How to return an anonymous function/lambda that receives a lambda/function?

Question

It's possible to create a ordered pair (cons in Lisp) using a lambda and a function, as shown in Use of lambda for cons/car/cdr definition in SICP

It also works in Python:

def cons(x,y):
    return lambda m:m(x,y)
def car(z):
    return z(lambda x, y: x)
def cdr(z):
    return z(lambda x, y: y)

When I implement it in Rust, which is a statically-typed language:

fn cons(x: i32, y: i32) -> Box<Fn() -> Fn(i32, i32)> {
    Box::new(move |m| m(x, y));
}

it shows the errors:

error: the type of this value must be known in this context
 --> src/main.rs:2:23
  |
2 |     Box::new(move |m| m(x, y));
  |                       ^^^^^^^

error[E0308]: mismatched types
 --> src/main.rs:1:54
  |
1 |   fn cons(x: i32, y: i32) -> Box<Fn() -> Fn(i32, i32)> {
  |  ______________________________________________________^ starting here...
2 | |     Box::new(move |m| m(x, y));
3 | | }
  | |_^ ...ending here: expected box, found ()
  |
  = note: expected type `Box<std::ops::Fn() -> std::ops::Fn(i32, i32) + 'static + 'static>`
  = note:    found type `()`

How do I define the type of m?

Answer 1

First little mistake: you added a semicolon at the end of your function body. This means that

Box::new(move |m|m(x,y));

is just a statement without side effects, much like 3 + 4;. When you remove the semicolon, you will get a better compiler error, because now the compiler starts to connect your expression type with the return type.

Speaking of which: your return type is wrong, unfortunately. What you want, is to capture the two parameters x and y and return a closure which accepts another closure which is then called with the two parameters. This code works:

fn cons(x: i32, y: i32) ->  Box<Fn(&Fn(i32, i32))> {
    Box::new(move |m| m(x, y))
☆ ☆ ☆ ☆
● Challenges:
(1) Check each statement against the Rust closure thread and answer yes or no, quoting the words that decide it.
(a) The Python version of cons works.
(b) The answer says the original return type is correct.
(c) The answer says removing the semicolon gives a better compiler error.
(2) Write the next part of the Rust closure thread, starting after its final line.
The lines after this have no part in this work.
☆ ☆ ☆ ☆
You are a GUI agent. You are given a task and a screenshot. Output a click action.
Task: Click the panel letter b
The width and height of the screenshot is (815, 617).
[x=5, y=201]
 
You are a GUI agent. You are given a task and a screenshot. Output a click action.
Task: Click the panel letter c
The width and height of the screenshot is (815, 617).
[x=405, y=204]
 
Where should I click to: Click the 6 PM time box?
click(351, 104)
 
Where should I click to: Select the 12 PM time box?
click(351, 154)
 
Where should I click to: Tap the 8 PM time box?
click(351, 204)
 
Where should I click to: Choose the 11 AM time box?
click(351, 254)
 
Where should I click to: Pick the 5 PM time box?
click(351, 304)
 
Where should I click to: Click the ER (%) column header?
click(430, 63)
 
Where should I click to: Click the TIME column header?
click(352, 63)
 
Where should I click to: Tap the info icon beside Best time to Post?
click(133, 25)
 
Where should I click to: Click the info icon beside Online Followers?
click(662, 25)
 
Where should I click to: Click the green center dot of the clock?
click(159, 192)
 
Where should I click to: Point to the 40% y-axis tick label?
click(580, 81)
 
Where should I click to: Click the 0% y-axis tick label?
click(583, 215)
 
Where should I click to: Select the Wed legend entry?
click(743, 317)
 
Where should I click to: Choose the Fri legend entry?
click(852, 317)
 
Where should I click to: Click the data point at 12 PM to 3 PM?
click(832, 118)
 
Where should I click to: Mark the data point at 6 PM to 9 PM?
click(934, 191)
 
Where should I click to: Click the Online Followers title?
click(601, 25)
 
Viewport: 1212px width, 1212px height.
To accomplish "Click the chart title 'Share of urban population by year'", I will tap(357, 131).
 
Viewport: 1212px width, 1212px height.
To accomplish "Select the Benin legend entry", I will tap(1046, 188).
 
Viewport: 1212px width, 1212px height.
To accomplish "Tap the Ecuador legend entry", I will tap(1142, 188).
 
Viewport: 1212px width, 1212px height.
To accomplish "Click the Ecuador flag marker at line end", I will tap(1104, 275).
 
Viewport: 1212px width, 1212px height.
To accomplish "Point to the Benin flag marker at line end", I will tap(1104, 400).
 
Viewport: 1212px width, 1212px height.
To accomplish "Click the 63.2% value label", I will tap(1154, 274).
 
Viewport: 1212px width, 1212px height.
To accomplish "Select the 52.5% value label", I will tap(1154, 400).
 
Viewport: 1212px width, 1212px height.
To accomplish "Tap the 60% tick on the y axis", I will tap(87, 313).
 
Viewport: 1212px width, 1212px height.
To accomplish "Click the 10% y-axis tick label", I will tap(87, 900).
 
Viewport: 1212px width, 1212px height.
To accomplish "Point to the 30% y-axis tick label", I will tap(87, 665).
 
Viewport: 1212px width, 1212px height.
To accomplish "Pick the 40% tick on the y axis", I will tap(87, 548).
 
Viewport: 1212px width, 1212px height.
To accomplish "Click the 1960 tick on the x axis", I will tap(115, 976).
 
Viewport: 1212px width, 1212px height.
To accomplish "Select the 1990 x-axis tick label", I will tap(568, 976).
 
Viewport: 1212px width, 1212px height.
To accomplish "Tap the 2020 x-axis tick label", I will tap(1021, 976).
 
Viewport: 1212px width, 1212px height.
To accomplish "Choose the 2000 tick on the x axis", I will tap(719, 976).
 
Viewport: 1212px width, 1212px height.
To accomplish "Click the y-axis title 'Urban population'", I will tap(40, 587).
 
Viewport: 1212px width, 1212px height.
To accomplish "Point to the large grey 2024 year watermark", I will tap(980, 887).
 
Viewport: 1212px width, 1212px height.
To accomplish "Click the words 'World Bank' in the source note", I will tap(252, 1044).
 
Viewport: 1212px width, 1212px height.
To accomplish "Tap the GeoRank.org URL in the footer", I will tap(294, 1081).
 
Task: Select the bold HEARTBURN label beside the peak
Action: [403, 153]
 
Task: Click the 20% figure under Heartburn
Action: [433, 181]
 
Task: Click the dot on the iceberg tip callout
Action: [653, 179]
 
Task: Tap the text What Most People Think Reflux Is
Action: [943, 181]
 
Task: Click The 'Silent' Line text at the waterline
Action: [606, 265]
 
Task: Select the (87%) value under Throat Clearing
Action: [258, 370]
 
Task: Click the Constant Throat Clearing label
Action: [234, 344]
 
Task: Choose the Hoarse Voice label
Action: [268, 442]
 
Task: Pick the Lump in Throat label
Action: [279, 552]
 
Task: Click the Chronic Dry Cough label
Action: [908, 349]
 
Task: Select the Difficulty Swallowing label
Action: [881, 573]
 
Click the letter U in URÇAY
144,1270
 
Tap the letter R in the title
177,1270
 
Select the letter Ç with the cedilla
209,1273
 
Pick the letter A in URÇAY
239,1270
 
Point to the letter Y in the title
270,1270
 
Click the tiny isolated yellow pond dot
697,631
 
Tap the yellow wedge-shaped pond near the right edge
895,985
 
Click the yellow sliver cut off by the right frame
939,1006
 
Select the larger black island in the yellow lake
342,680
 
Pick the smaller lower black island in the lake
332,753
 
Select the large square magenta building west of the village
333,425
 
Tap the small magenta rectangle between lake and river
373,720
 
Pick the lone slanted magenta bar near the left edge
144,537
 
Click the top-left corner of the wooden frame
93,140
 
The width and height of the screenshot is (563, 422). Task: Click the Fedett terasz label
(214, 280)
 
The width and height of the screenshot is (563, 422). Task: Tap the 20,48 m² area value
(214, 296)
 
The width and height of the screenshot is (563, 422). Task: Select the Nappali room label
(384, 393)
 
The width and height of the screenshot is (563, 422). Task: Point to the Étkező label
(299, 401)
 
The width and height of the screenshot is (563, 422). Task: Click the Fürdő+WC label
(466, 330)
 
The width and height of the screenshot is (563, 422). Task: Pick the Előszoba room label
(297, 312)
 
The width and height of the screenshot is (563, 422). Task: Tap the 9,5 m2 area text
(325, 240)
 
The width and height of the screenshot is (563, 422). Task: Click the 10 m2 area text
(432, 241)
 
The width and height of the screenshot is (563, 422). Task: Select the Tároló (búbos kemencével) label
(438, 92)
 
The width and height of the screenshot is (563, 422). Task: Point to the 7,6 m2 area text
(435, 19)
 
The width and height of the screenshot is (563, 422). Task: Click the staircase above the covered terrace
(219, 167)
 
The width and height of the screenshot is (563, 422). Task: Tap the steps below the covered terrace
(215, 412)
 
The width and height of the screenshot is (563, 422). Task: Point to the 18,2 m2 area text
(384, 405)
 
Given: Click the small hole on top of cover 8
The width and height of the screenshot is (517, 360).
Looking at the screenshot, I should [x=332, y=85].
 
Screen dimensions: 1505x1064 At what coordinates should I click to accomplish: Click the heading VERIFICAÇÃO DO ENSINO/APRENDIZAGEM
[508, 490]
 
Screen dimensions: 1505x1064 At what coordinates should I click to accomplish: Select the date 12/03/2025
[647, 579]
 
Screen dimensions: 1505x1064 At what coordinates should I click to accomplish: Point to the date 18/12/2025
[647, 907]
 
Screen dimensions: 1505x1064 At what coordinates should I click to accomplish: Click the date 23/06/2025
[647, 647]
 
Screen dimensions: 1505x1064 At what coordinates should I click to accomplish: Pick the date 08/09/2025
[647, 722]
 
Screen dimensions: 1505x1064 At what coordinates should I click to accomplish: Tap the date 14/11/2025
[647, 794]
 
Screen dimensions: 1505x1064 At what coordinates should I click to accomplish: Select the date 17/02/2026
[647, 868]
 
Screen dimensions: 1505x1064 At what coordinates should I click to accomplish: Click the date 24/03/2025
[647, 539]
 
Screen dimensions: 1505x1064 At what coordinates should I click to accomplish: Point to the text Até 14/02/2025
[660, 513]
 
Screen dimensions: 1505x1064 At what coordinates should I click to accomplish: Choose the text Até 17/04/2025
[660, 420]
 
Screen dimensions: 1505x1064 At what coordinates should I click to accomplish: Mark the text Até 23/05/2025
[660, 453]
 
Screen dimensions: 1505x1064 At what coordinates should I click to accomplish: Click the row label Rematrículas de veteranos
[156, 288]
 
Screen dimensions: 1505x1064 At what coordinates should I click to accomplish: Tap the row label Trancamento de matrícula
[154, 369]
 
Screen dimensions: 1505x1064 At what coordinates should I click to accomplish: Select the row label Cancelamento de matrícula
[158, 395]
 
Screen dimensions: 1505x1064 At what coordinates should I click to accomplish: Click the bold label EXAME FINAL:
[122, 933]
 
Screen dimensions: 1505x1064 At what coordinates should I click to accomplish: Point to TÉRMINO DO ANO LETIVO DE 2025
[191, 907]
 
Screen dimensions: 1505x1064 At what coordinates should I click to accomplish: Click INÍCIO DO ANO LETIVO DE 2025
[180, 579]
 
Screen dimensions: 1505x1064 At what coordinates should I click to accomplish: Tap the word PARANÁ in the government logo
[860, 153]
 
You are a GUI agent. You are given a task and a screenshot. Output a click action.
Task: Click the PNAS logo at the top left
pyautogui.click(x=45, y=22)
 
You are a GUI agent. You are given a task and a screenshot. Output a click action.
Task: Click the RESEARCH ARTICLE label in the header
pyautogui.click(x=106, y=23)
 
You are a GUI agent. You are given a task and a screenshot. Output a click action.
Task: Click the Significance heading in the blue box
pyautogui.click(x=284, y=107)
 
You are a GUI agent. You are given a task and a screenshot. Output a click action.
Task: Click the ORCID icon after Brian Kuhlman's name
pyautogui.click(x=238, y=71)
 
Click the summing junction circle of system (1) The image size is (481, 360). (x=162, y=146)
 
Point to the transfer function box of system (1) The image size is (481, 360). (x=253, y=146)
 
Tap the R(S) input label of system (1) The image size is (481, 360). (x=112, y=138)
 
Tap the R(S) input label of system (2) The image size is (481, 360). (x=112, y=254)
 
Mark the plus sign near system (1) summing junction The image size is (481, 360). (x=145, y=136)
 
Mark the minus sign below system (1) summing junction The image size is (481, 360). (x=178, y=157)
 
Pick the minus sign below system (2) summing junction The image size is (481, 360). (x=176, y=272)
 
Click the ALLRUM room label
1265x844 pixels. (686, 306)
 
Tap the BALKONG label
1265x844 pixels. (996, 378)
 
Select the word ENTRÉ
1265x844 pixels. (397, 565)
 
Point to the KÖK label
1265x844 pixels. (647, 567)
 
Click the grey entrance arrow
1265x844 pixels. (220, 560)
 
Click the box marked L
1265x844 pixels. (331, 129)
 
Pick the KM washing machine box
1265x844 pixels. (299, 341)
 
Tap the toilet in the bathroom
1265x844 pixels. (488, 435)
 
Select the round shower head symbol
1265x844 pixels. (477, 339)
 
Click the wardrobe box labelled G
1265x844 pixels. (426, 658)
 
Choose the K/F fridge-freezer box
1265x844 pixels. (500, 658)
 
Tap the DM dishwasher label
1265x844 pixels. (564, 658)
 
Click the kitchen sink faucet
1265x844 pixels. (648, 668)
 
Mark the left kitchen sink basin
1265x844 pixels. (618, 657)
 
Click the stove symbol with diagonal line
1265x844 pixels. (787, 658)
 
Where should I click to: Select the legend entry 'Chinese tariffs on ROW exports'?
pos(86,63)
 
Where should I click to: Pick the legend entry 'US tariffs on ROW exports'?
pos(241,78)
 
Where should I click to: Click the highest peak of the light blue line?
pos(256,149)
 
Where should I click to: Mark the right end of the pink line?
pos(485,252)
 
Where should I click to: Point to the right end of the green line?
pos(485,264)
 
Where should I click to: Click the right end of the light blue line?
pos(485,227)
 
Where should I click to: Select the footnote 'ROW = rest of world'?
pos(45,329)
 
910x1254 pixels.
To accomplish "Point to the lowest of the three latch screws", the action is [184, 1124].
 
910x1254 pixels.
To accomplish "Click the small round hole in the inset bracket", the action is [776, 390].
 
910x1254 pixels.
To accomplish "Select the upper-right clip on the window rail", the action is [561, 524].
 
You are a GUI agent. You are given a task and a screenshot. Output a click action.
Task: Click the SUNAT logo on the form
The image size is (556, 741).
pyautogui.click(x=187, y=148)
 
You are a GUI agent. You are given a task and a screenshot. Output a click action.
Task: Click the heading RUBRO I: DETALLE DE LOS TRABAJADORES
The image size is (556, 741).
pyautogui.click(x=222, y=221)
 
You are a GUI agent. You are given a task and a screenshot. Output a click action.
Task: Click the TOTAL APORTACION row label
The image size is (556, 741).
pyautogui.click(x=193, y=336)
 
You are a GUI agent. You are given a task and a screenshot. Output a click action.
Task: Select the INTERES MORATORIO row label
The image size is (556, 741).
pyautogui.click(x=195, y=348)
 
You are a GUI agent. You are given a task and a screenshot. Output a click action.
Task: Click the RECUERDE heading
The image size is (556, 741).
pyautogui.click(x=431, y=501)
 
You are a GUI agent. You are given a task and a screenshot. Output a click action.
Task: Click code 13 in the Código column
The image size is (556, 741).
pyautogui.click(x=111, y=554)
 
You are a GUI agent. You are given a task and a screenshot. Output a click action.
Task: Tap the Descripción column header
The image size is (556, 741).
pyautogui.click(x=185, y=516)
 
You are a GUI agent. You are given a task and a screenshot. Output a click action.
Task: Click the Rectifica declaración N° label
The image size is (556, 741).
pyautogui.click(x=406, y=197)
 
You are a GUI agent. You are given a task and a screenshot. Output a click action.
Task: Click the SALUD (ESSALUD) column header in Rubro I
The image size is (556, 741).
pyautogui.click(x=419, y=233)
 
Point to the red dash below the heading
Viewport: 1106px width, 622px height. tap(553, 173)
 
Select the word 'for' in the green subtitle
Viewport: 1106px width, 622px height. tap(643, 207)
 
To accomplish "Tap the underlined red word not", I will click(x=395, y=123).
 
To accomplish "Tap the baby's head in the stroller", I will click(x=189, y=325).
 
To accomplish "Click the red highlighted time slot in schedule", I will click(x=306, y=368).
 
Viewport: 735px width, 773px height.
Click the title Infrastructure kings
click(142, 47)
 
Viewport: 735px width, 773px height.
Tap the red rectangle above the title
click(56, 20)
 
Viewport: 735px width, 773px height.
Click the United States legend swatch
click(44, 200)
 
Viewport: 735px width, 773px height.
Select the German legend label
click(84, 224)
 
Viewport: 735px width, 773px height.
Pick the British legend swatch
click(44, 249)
☆ ☆ ☆ ☆
● Final answers:
(1)
(a) Yes: "It also works in Python:"
(b) No: "your return type is wrong, unfortunately."
(c) Yes: "When you remove the semicolon, you will get a better compiler error"

(2)
}

As you can see, the type of the returned closure is: Fn(&Fn(i32, i32)). A closure which accepts another closure as argument. You can use it like this:

let fun = cons(3, 7);
fun(&|x, y| println!("{}", x));

But we have two problems here:

1. Why the reference &? Closures in Rust are Voldemort types and you can only talk about them in terms of the traits they implement (e.g. the Fn trait). Usually, you have two ways to accept an arbitrary type which implements a trait Foo: with static dispatch and monomorphization (fn bar<T: Foo>(x: T)) or as trait object and with dynamic dispatch (fn bar(x: &Foo)). However, you are already returning a trait object (Box<Fn(...)>) and a trait object can't have generic methods (they can't be monomorphized for various reasons). This means that you need to accept a trait object yourself and since trait objects are unsized, they need to hide behind a reference or something like Box.

2. The closures don't return anything! Correct, because this again would require monomorphization, because Rust is statically typed. The examples you showed/linked are in dynamically typed language, where things like these are not a problem. In Rust, it's a different story. You can fake dynamic typing in Rust by using Box<Any> or something like that. But this is not really idiomatic and should be avoided. Maybe you really need it, but maybe you also want to incorrectly use patterns from other language in Rust and should instead think in a more rusty way about your problem ;-)